Der Oberstleutnant verstieg sich sogar zu der Aussage, dass hundert hungernde Kinder nicht den Effekt bei den Grünen auslösen könnten wie dieser eine tote Schneeleopard. Und bald wieder im Parlament Mittel für Afghanistan bewilligt werden müssten…
In Afghanistan geht vieles langsam. Aber wenn Not am Mann ist auch recht schnell. Zwei Stunden später hing eine fette Rauchsäule über dem Polizei-HQ. Der Schneeleopard wurde mit Haut und Haar und Fell verbrannt.
Als zwei Tage später der Gouverneur aus Kabul zurückkam erzählte der Oberstleutnant dem Gouverneur von dem Schneeleoparden. Den Versuchen ihn zu retten. Seinem komischen Tod und dem Feuer. Und auch von Gerüchten, was so ein Tier Wert ist.
Gouverneur blickte zur Wand. Da hingen drei Fotos von jagenden Schneeleoparden in freier Wildbahn. Er sagte, dass er sich darum kümmern würde…
Es ist nicht vielen Menschen vergönnt einen wilden Schneeleoparden zu streicheln.
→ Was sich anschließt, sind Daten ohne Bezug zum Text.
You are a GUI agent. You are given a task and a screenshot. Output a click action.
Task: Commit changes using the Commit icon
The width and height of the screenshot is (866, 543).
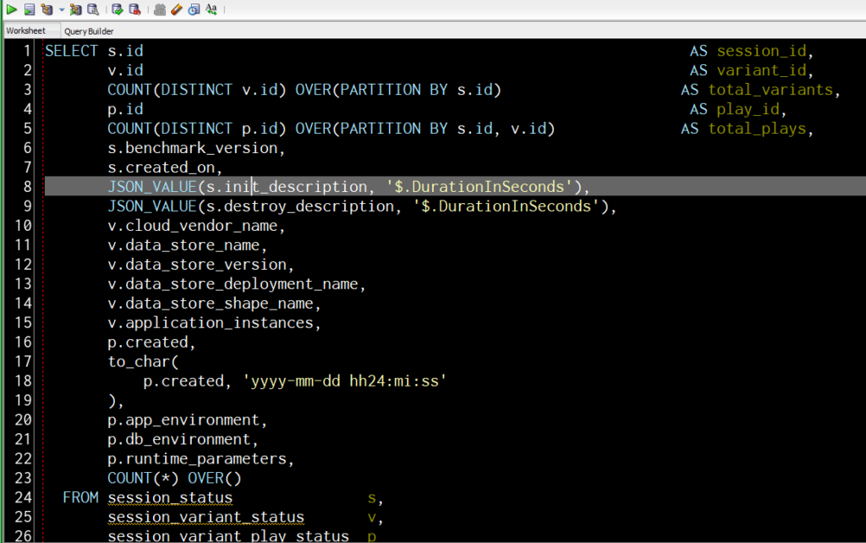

Oder ihm zu helfen. Damals wollten es sehr viele wagen. Letztlich war es vergebens. Und auch wenn es heißt, dass die blöde Bundeswehr selbst das nicht geschafft hat war es nicht die Bundeswehr, die hier bei der Leopardenrettung versagt hat. Der Leopard war de facto von dem Zeitpunkt an tot, wo 8-15.000 Dollar im Raum standen.
Es gibt Gestalten, die tragen solche Felle als Mäntel. Sie sind letztlich daran schuld, dass diese Katze nun tot ist. Nie eine Chance hatte. Selbst die Hirten töteten ihn nicht sondern fingen ihn ein. Aus Respekt vor dem Tier, das sie Schneetiger nennen und fürchten. Aber auch lieben, denn er, der Schneetiger sei wie sie… Und das sagten sie mit Stolz.